The figure below demonstrates the overall architecture of the RPC framework.

![RPC_ARCH](../../docs/source/_static/img/rpc_arch.png)

The top level APIs for the RPC framework can found in [rpc/api.py](rpc/api.py) and majority of the code is actually written in C++. The pybind entrypoints can be found in [rpc/init.cpp](../csrc/distributed/rpc/init.cpp).

The RPC framework consists of several additional components:

### RPC Agents

The core C++ interface of the RPC framework can be found in [rpc_agent.h](../csrc/distributed/rpc/rpc_agent.h) and the TensorPipe implementation can be found at [tensorpipe_agent.h](../csrc/distributed/rpc/tensorpipe_agent.h).

[request_callback.h](../csrc/distributed/rpc/request_callback.h) and [request_callback_impl.h](../csrc/distributed/rpc/request_callback_impl.h) deal with how to handle RPC calls on remote servers.

### Remote Reference (RRef)

Most of the APIs for RRefs can be found in [rpc/api.py](rpc/api.py). The C++ interface can be found in [rref_interface.h](../../aten/src/ATen/core/rref_interface.h) and implementations in [rref_impl.h](../csrc/distributed/rpc/rref_impl.h) and [rref_context.h](../csrc/distributed/rpc/rref_context.h).

### Distributed Autograd

The top level APIs for distributed autograd can be found in [distributed/autograd/init.py](autograd/__init__.py) and [distributed/autograd/init.cpp](../csrc/distributed/autograd/init.cpp).

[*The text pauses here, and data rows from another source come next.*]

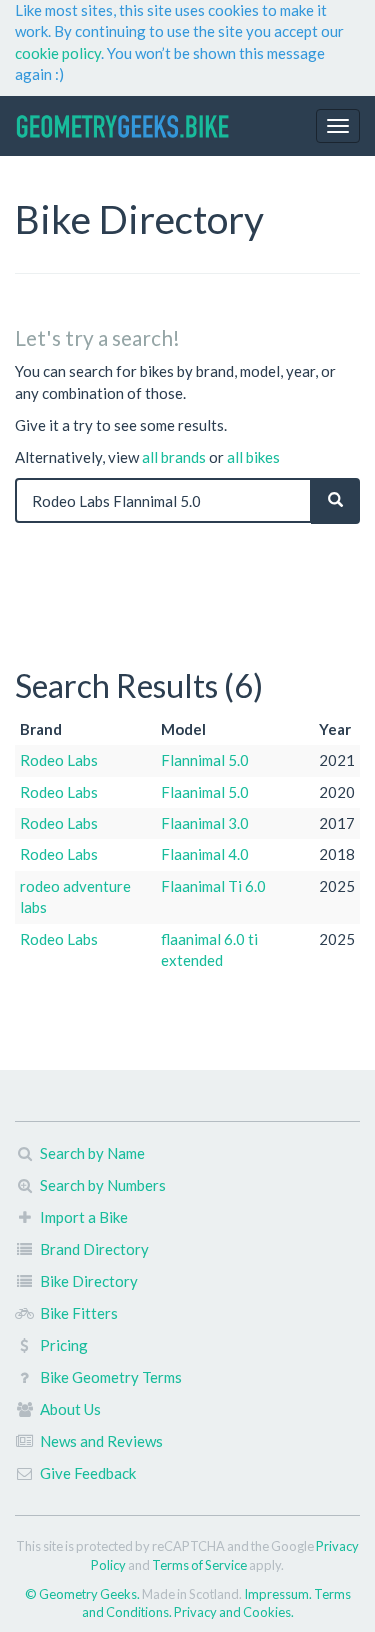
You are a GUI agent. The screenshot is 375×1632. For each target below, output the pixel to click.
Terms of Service (199, 1565)
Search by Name (92, 1153)
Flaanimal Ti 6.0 (213, 886)
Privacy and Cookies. (234, 1612)
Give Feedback (88, 1473)
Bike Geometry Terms (111, 1377)
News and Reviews (101, 1441)
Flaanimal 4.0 (205, 854)
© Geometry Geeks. (83, 1594)
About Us (70, 1409)
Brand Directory (94, 1249)
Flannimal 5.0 (205, 760)
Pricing (64, 1345)
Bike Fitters (79, 1313)
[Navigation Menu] (338, 126)
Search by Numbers (103, 1185)
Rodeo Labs (59, 760)
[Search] (335, 500)
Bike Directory (89, 1281)
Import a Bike (84, 1217)
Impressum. (279, 1594)
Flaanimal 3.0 (205, 823)
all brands (174, 457)
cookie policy (58, 53)
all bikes (253, 457)
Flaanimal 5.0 (205, 792)
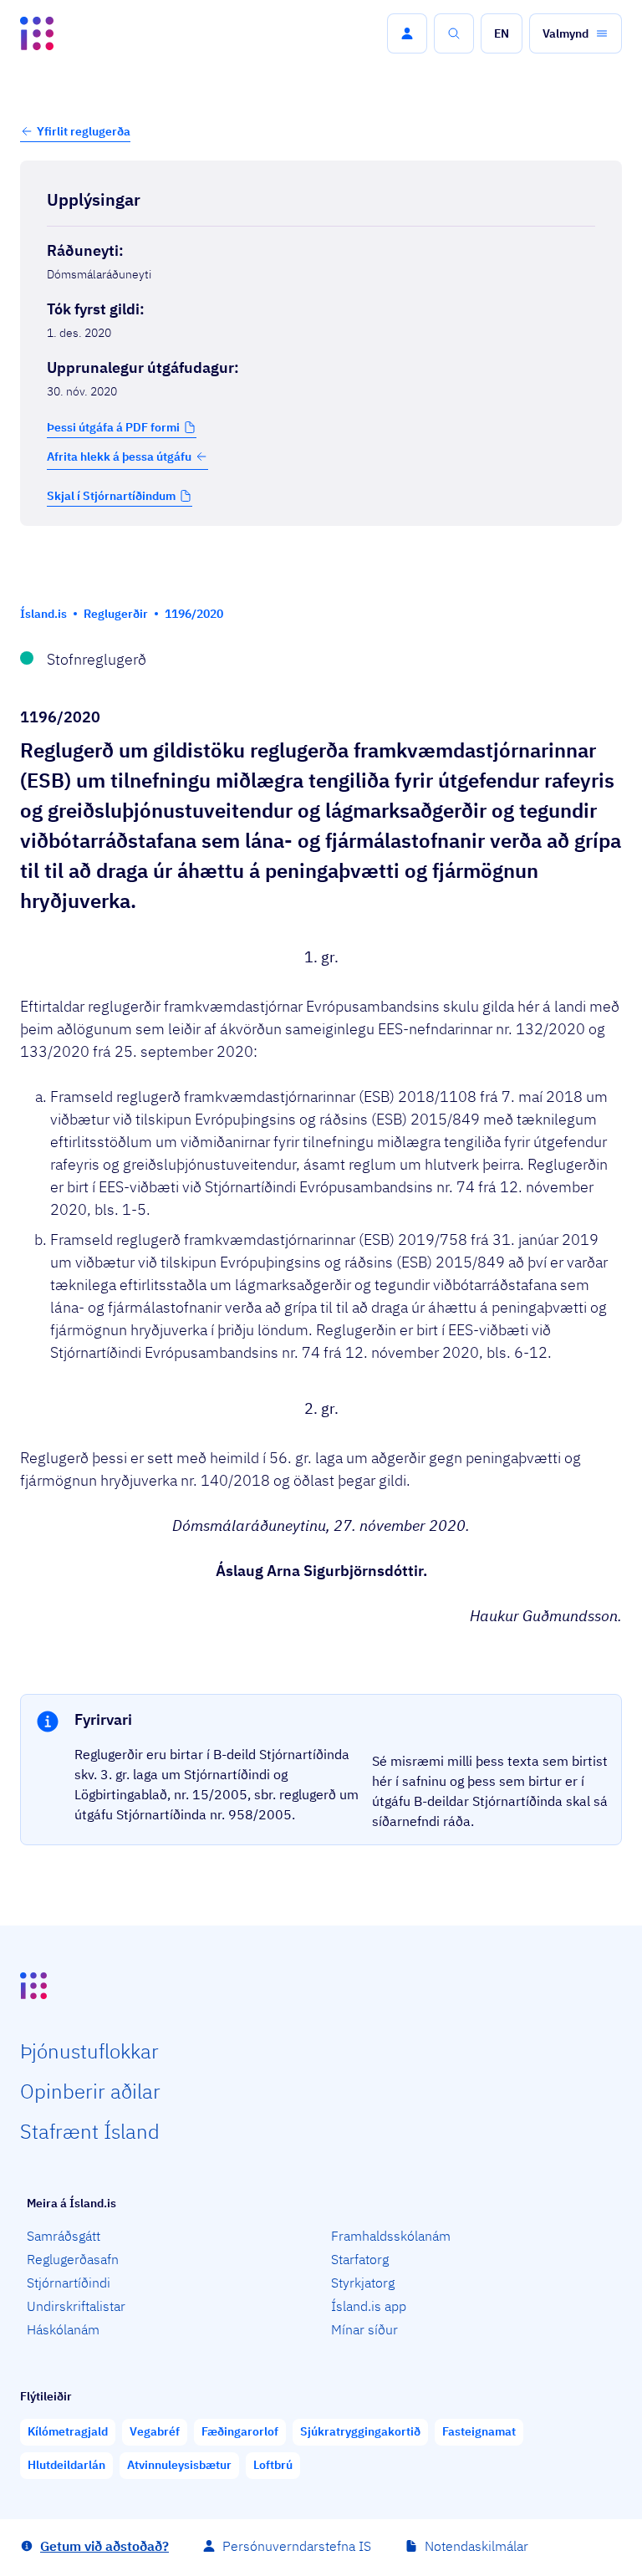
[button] (407, 33)
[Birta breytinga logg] (321, 561)
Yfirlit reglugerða (83, 131)
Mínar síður (364, 2329)
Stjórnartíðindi (68, 2282)
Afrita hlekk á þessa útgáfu (119, 456)
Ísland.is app (368, 2306)
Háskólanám (63, 2329)
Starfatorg (360, 2259)
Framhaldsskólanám (391, 2235)
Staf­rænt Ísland (90, 2131)
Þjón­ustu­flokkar (89, 2051)
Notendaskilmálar (476, 2546)
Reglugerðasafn (73, 2259)
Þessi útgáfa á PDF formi (113, 427)
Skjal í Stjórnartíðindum (111, 495)
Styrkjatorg (363, 2282)
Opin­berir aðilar (90, 2091)
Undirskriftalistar (76, 2306)
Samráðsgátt (63, 2235)
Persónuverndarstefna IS (296, 2546)
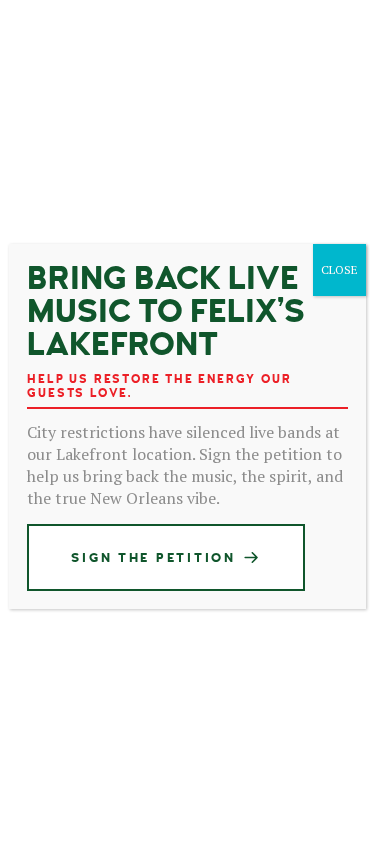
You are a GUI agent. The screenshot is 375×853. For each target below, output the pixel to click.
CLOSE (339, 269)
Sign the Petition (153, 558)
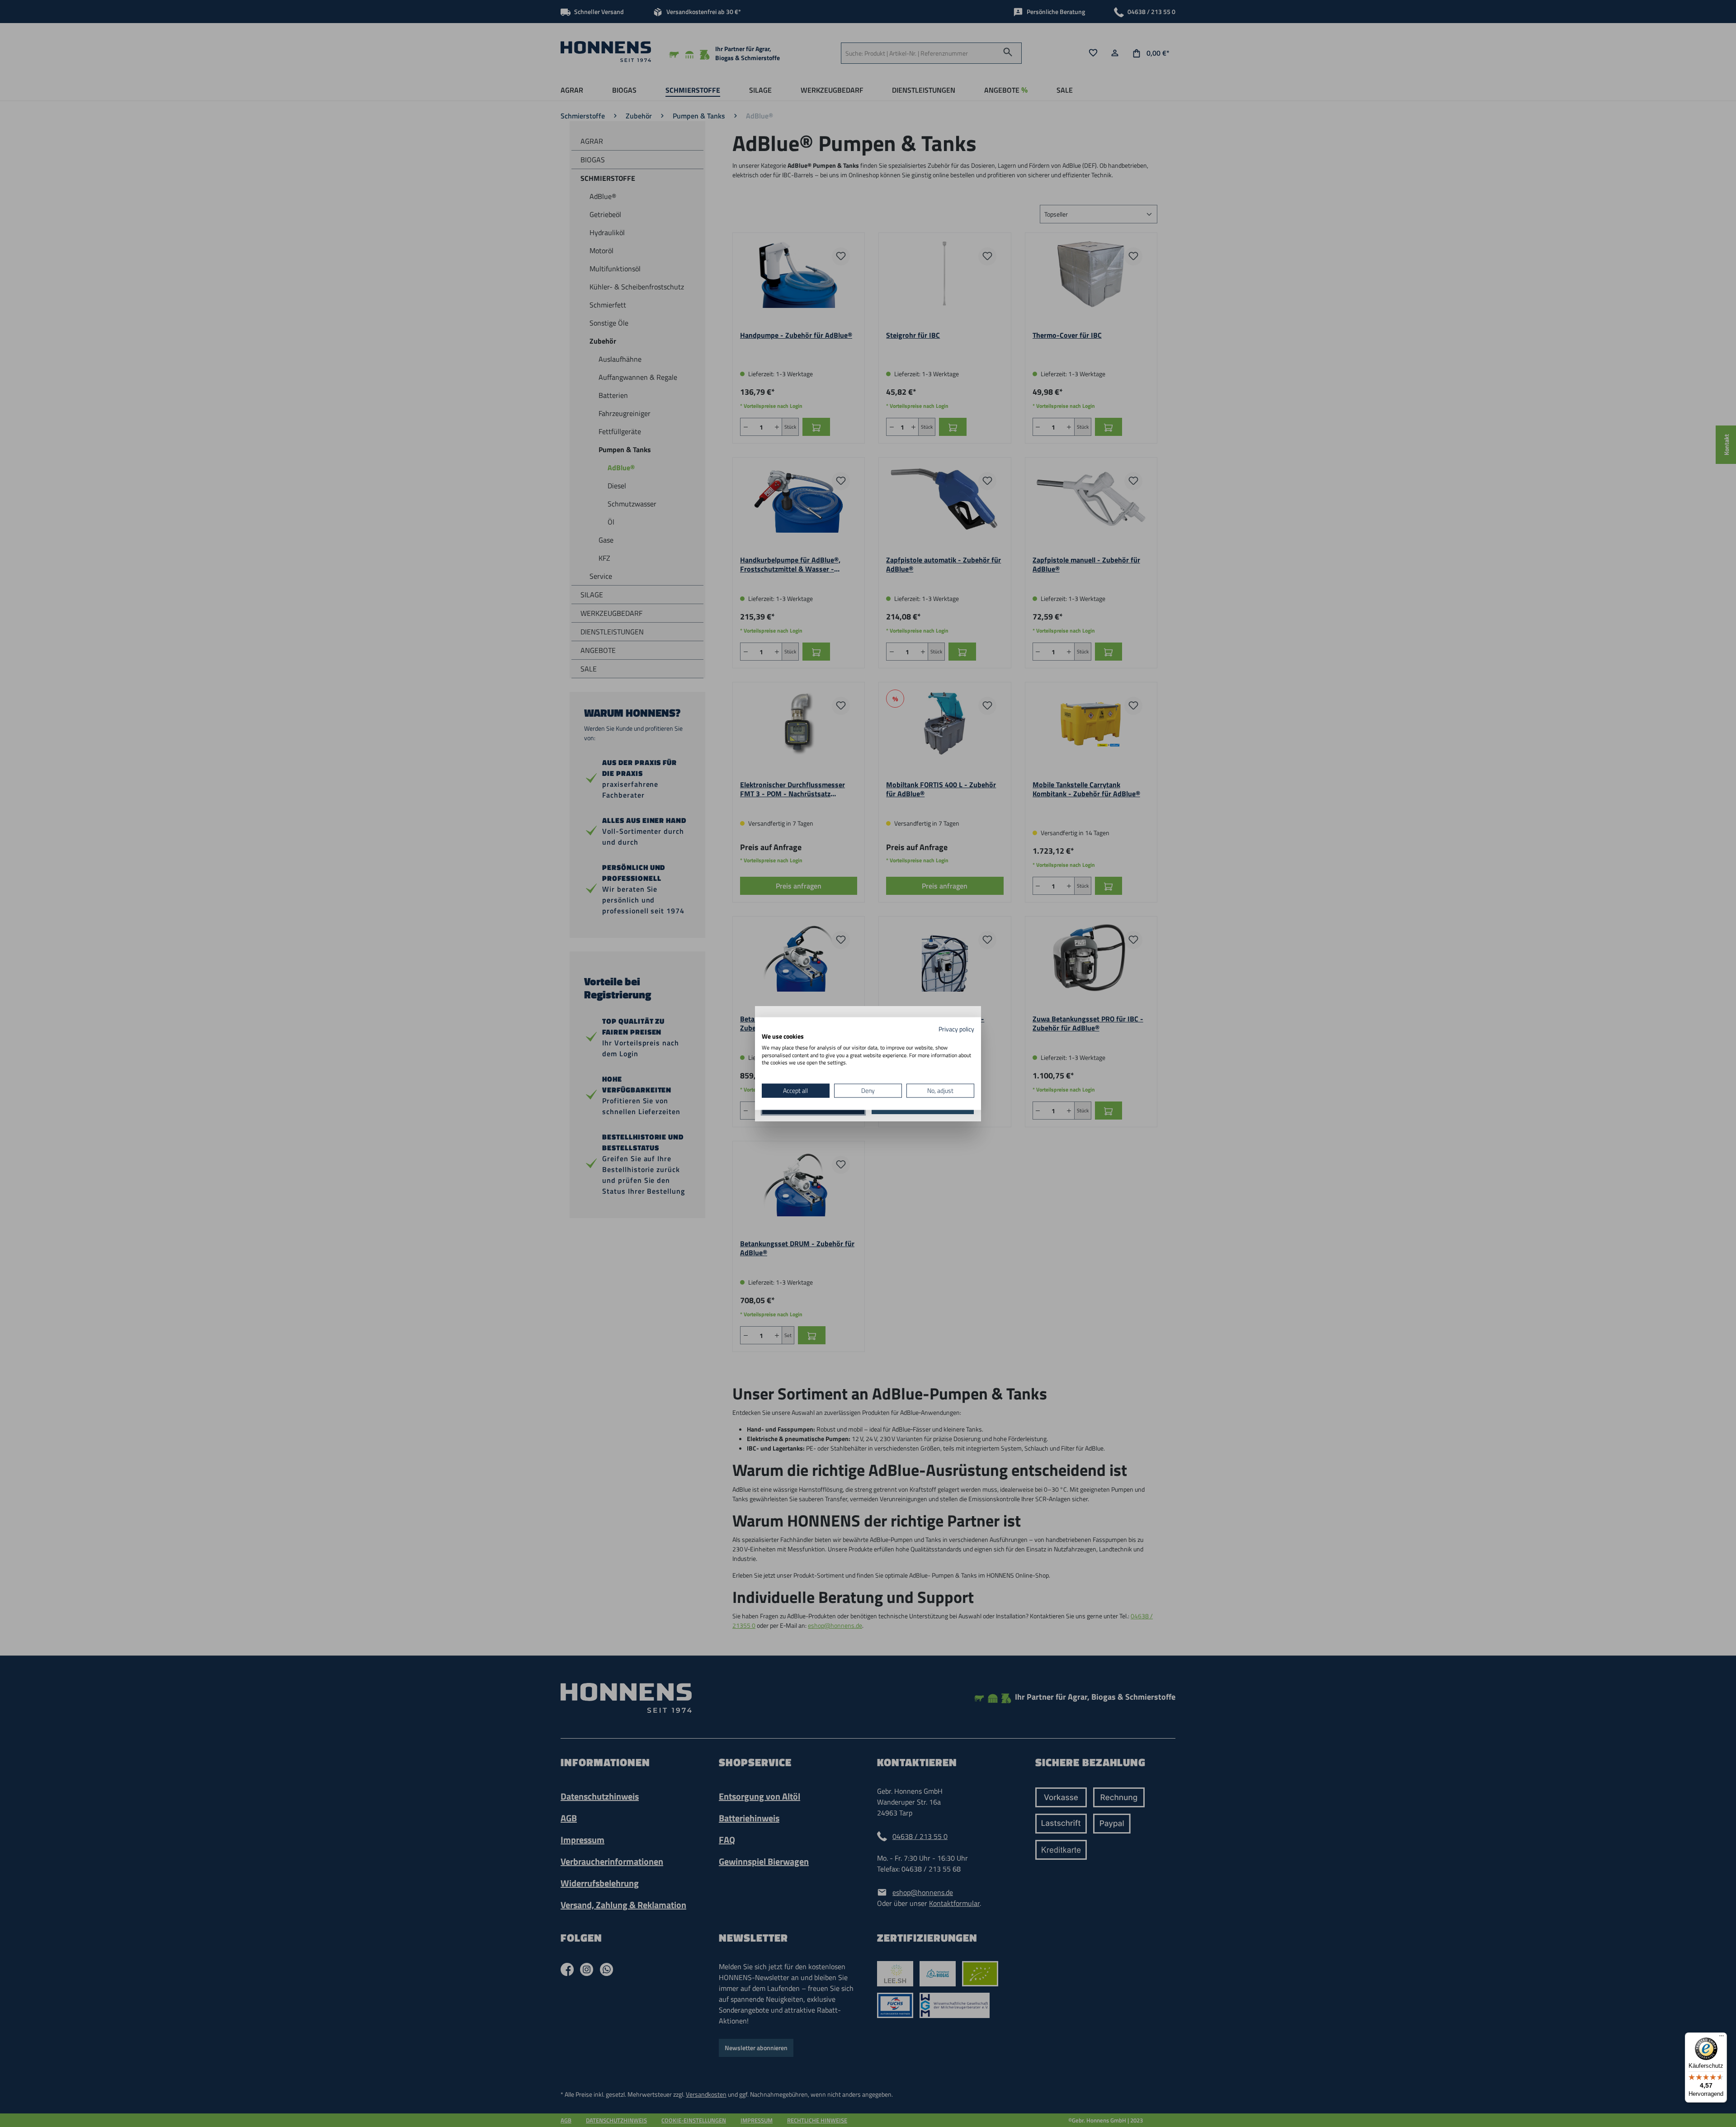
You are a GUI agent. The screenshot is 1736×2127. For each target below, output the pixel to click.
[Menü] (1721, 2037)
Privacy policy (956, 1029)
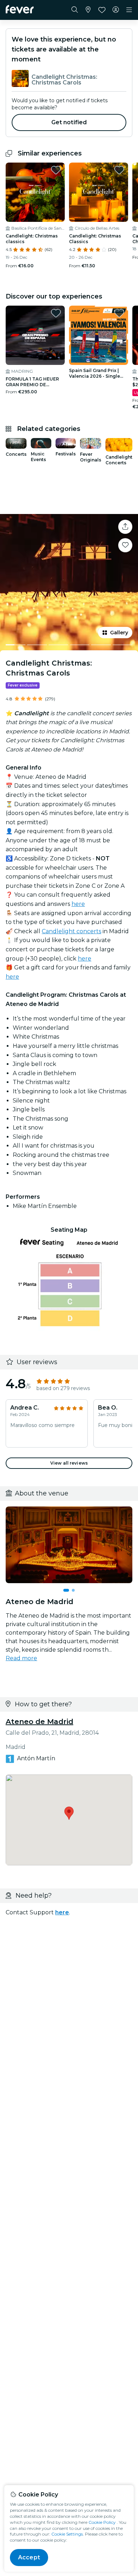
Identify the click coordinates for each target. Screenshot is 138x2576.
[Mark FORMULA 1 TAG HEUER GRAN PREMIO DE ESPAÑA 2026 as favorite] (56, 313)
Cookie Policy (102, 2522)
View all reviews (69, 1463)
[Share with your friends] (125, 527)
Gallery (119, 632)
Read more (21, 1658)
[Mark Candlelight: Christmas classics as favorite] (56, 170)
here (78, 904)
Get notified (69, 122)
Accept (29, 2557)
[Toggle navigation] (129, 10)
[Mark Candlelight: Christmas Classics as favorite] (119, 170)
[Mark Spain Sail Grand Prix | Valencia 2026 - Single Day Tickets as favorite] (119, 313)
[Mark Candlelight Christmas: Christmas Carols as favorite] (125, 545)
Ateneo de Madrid (39, 1721)
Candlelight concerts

The core engine for executing a distributed backward pass can be found in [dist_engine.h](../csrc/distributed/autograd/engine/dist_engine.h)

### Distributed Optimizer

The distributed optimizer is completely written in Python and can be found at [optimizer.py](optim/optimizer.py)

### Onboarding Tasks

A list of onboarding tasks can be found [here](https://github.com/pytorch/pytorch/issues?q=is%3Aopen+is%3Aissue+label%3Apt_distributed_rampup+).

## Running unit tests

All the unit tests can be found under the [test/distributed](../../test/distributed) directory and RPC tests in particular are under [test/distributed/rpc](../../test/distributed/rpc). A few examples on how to run unit tests:

```
# Run the c10d unit tests.
python test/distributed/test_c10d_common.py
python test/distributed/test_c10d_gloo.py
python test/distributed/test_c10d_nccl.py

# Run the Store tests.
python test/distributed/test_store.py

# Run Process Group Wrapper tests.
python test/distributed/test_pg_wrapper.py

# Run distributed tests, including tests for Distributed Data Parallel.
python test/run_test.py --verbose -i distributed/test_distributed_spawn

# Run a single test in the test_distributed_spawn test suite.
touch /tmp/barrier && TEMP_DIR="/tmp" BACKEND="nccl" WORLD_SIZE="2" python test/distributed/test_distributed_spawn.py -v TestDistBackendWithSpawn.test_ddp_profiling_torch_profiler

# Run the RPC test suite for the TensorPipeAgent.
python test/distributed/rpc/test_tensorpipe_agent.py
python test/distributed/rpc/cuda/test_tensorpipe_agent.py

# Run the RPC test suite for the FaultyAgent
python test/distributed/rpc/test_faulty_agent.py

# Run a specific test method. Uses pytest (pip install pytest).
# ProcessGroup gloo/nccl test
pytest -vs test/distributed/test_c10d_common.py -k test_multi_limit_single_dtype

# RPC test
pytest -vs test/distributed/rpc/test_tensorpipe_agent.py -k test_get_worker_infos
```

Note that the RPC framework is by default only tested with filesystem [initialization](https://pytorch.org/docs/stable/distributed.html#initialization). To run tests with TCP initialization, set the
environment variable `RPC_INIT_WITH_TCP=1` before running your test command.